10. Séquençage des banques de levures après plusieurs cycles de sélection

  1. Extrayez l’ADN de la levure en effectuant une mini-préparation de levure comme décrit ci-dessus.
  2. Électroporatez des cellules électrocompétentes commerciales 10-bêta d’E . coli (voir Tableau des matériaux) avec l’ADN isolé.
  3. Placez les cuvettes d’électroporation (1 mm, voir tableau des matériaux) et les tubes de microcentrifugation sur de la glace. Préchauffer les tubes de microcentrifugation avec 950 μL de milieu de croissance à 37 °C pour récupérer les cellules après électroporation.
  4. Décongelez les cellules sur de la glace et mélangez en effleurant doucement le tube. Transférez 50 μL des cellules dans un tube de microcentrifugation réfrigéré.
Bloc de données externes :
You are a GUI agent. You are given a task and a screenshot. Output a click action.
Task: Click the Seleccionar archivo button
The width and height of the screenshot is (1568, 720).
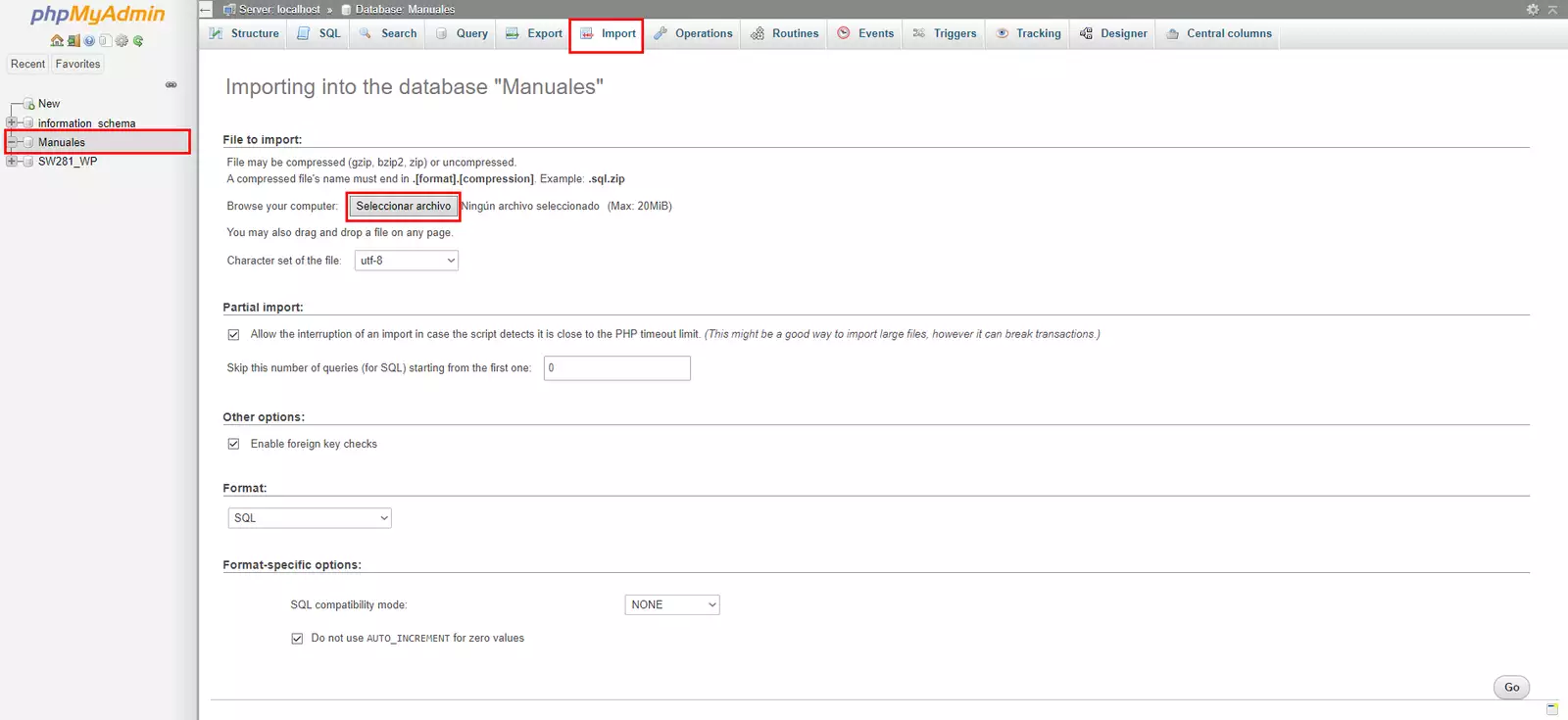(403, 207)
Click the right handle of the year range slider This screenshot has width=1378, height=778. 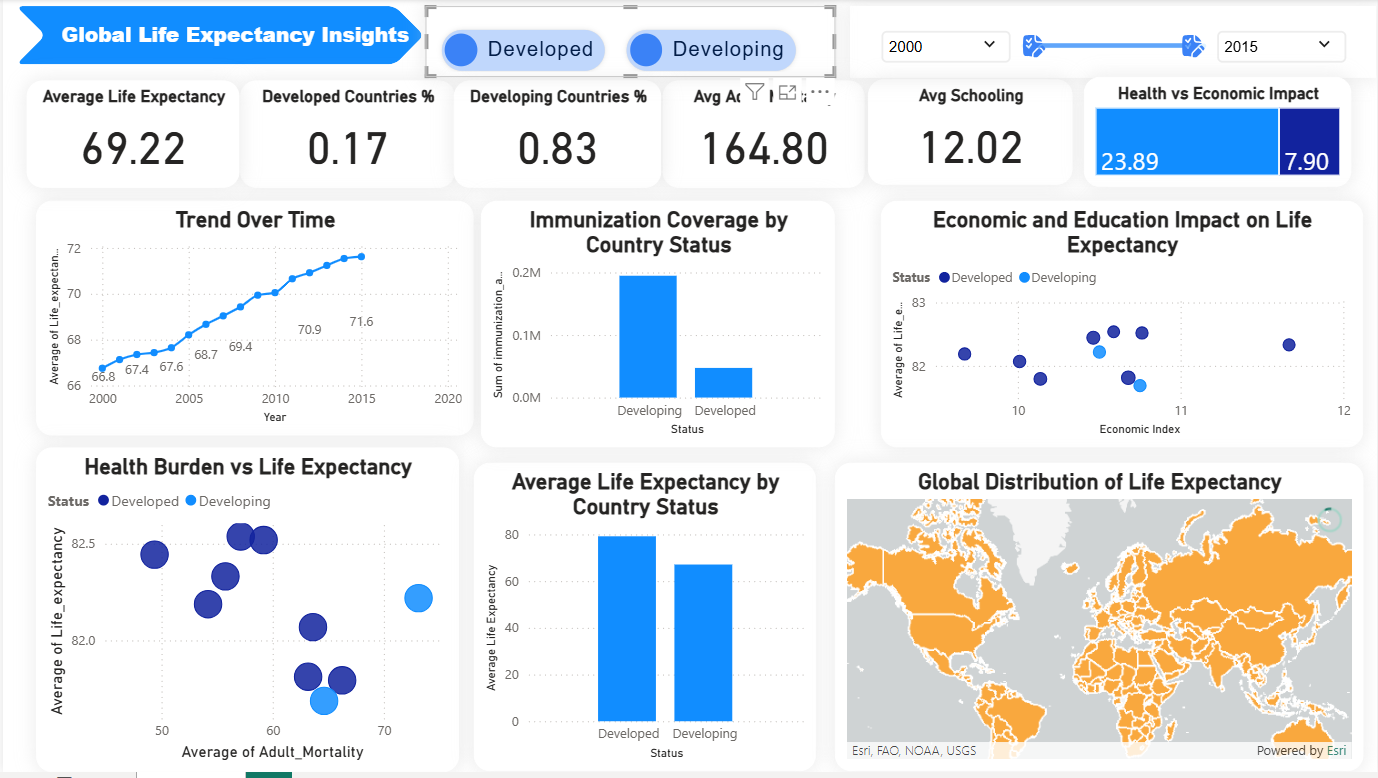(1190, 45)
Ajouter 1 μL d’ADN miniprep de levure.
  5. Transférez soigneusement le mélange cellule-ADN dans une cuvette d’électroporation réfrigérée.
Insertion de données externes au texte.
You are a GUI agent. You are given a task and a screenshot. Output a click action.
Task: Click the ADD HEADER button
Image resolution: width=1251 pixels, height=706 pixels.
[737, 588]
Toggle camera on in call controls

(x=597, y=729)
    REMARQUE : Évitez les bulles et assurez-vous que les cellules se déposent au fond de la cuvette.
  6. Électroporat avec un dispositif d’électroporation dans les conditions suivantes : 2,0 kV ; 200 Ω; 25 μF.
    REMARQUE : Les constantes de temps typiques sont de 4,8 à 5,1 ms. D’autres électroporateurs peuvent être utilisés, mais les conditions indiquées sont optimisées pour l’instrument utilisé dans cette étude.
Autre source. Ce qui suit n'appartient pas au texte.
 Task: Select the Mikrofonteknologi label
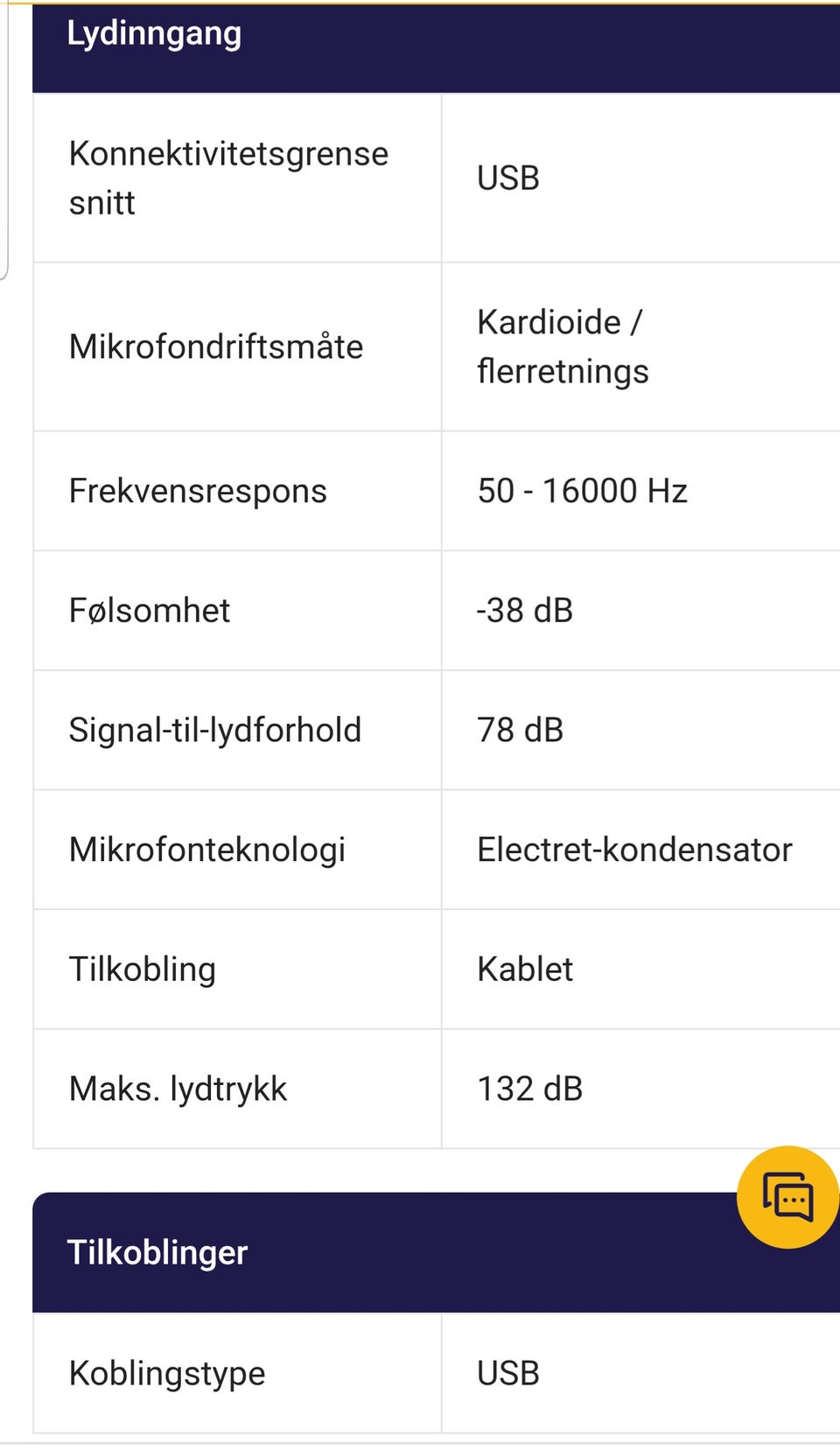[207, 850]
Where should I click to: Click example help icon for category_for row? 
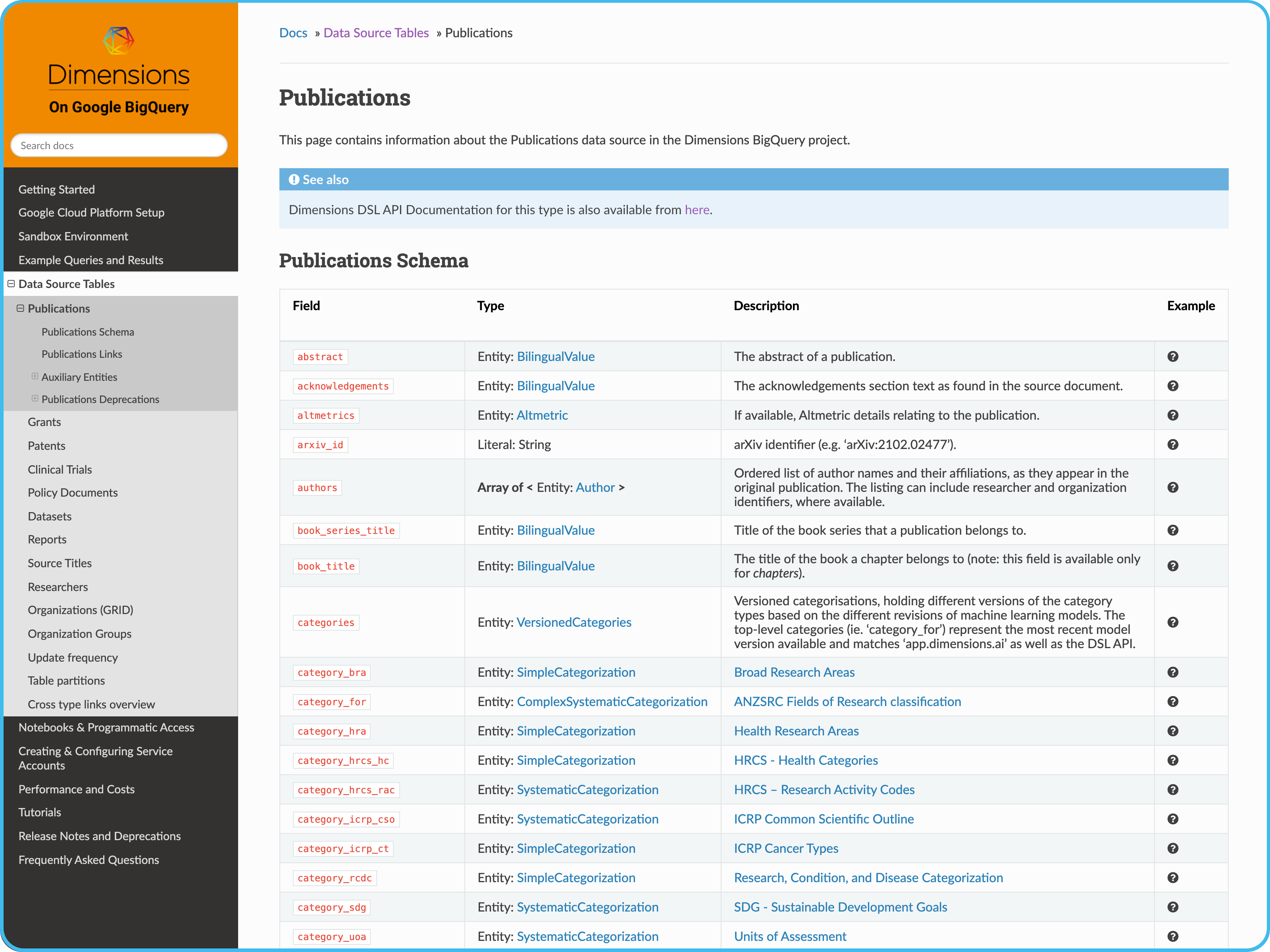[x=1172, y=701]
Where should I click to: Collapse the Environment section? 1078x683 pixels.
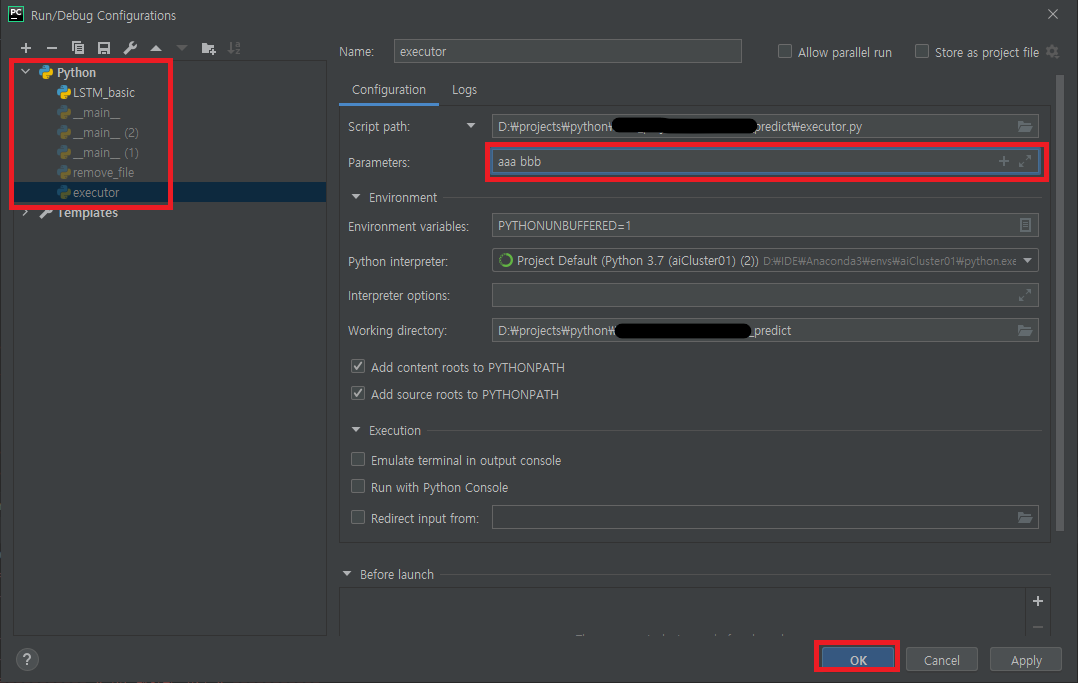356,197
  7. Ajouter immédiatement 950 μL de milieu de croissance préchauffé à 37 °C (voir le tableau des matériaux) dans les cuvettes, mélanger doucement et transférer dans les tubes de microcentrifugation chauds.
    REMARQUE : Placez le bloc chauffant à côté de l’électroporateur pour vous assurer que les tubes de récupération restent à la bonne température.
  8. Incuber pendant 40 min à 37 °C et 300 tr/min. Déposer des plaques de 10 μL, 100 μL et le reste des cellules (après centrifugation) sur une plaque LB sélective préchauffée (voir tableau 1). Incuber les plaques toute la nuit à 37 °C.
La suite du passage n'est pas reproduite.